Reprojection - changing spatial reference system (SRS). Here, we reproject apartments to save in the same SRS as the buffer. I am using GDAL system utility, ogr2ogr - much easier to achieve than using OGR/OSR python package

# compare SRS of the two shapefiles
sts=ogr.GetDriverByName('ESRI Shapefile').Open('CTAbrown.shp')
print "SRS of CTA stations is:\n", sts.GetLayer().GetSpatialRef().ExportToProj4()
apt=ogr.GetDriverByName('ESRI Shapefile').Open('apartments.shp')
print "\nSRS of the original apartments is:\n", apt.GetLayer().GetSpatialRef().ExportToProj4()

# copy SRS from "CTA stations" in proj4, then apply it to reproject "apartments" which was originally in WGS84
# if we knew EPSG code, we could also use the code: ex. tosrs='EPSG:102671'
tosrs=sts.GetLayer().GetSpatialRef().ExportToProj4()
fmsrs=apt.GetLayer().GetSpatialRef().ExportToProj4()
--
(Work to complete)
1) According to the reprojection text, what spatial reference system were the apartments originally in?
2) Proceed with the reprojection text, starting right after its last line.

(Source excerpt)
--
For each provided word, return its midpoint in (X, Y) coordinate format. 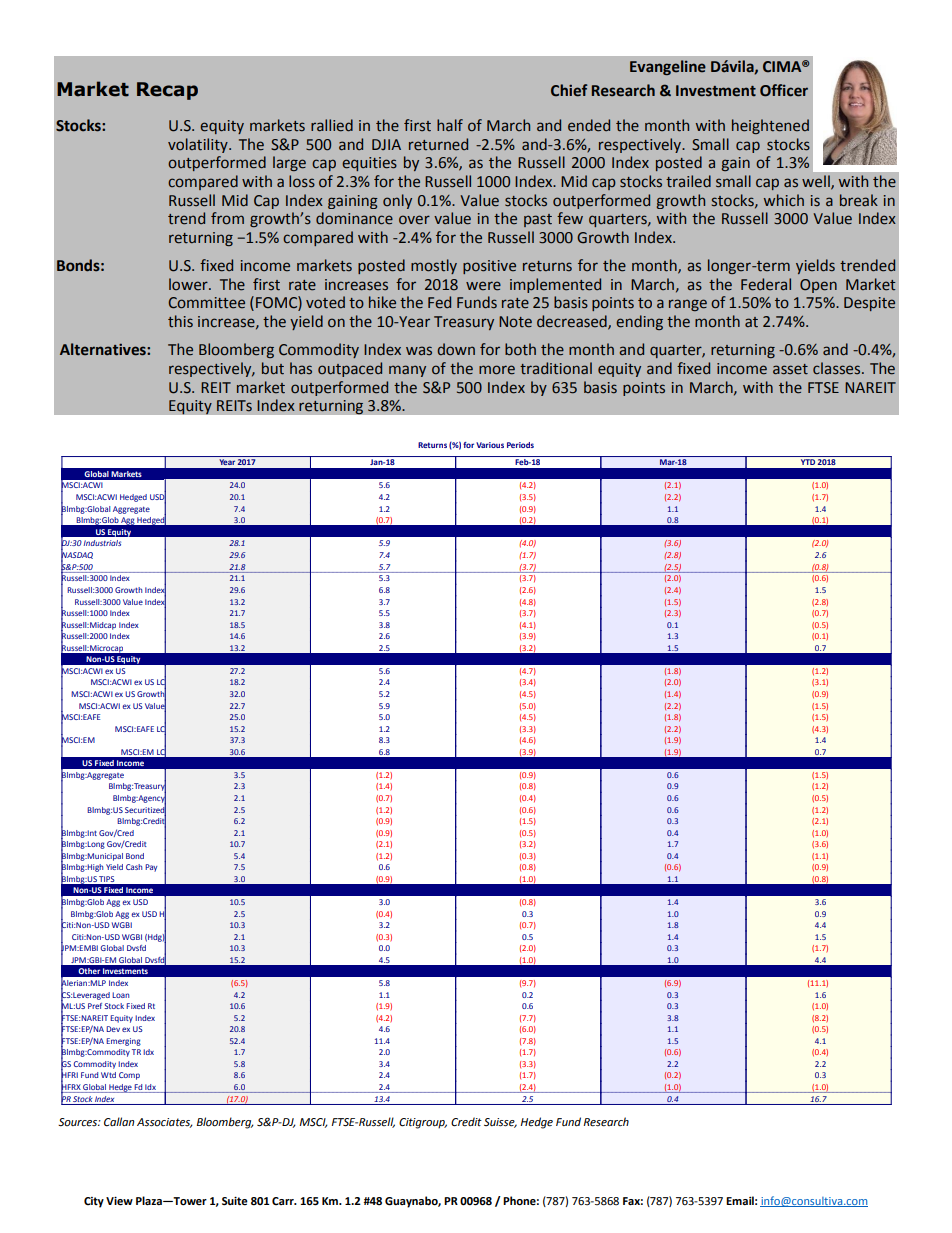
--
(The answers)
1) WGS84

2)
args='ogr2ogr -overwrite -f "ESRI Shapefile" -t_srs "'+tosrs+'" -s_srs "'+fmsrs+'" apartmentsNEW.shp apartments.shp'
os.system(args)

# use the reproject apartments
apt=ogr.GetDriverByName('ESRI Shapefile').Open('apartmentsNEW.shp')
print "\nSRS of the reprojected apartments is:\n", apt.GetLayer().GetSpatialRef().ExportToProj4()

Another OGR advantage is the ability to select objects by location. We will use the previously merged buffer to select apartments

# plot all apartments
plt.figure()
x,y=[],[]
# correct XY of all station points
apt=ogr.GetDriverByName('ESRI Shapefile').Open('apartmentsNEW.shp')
for feature in apt.GetLayer():
    geomRef=feature.GetGeometryRef()
    x.append(geomRef.GetX()) # get X from each point and add to the list
    y.append(geomRef.GetY()) # get y from each point and add to the list
i1,=plt.plot(x,y, 'bo')

# make a selection by location/buffer zone using a spatial filter
apt.GetLayer().SetSpatialFilter(stsBufferMerge)
print "Total number of selected apartments are:", apt.GetLayer().GetFeatureCount()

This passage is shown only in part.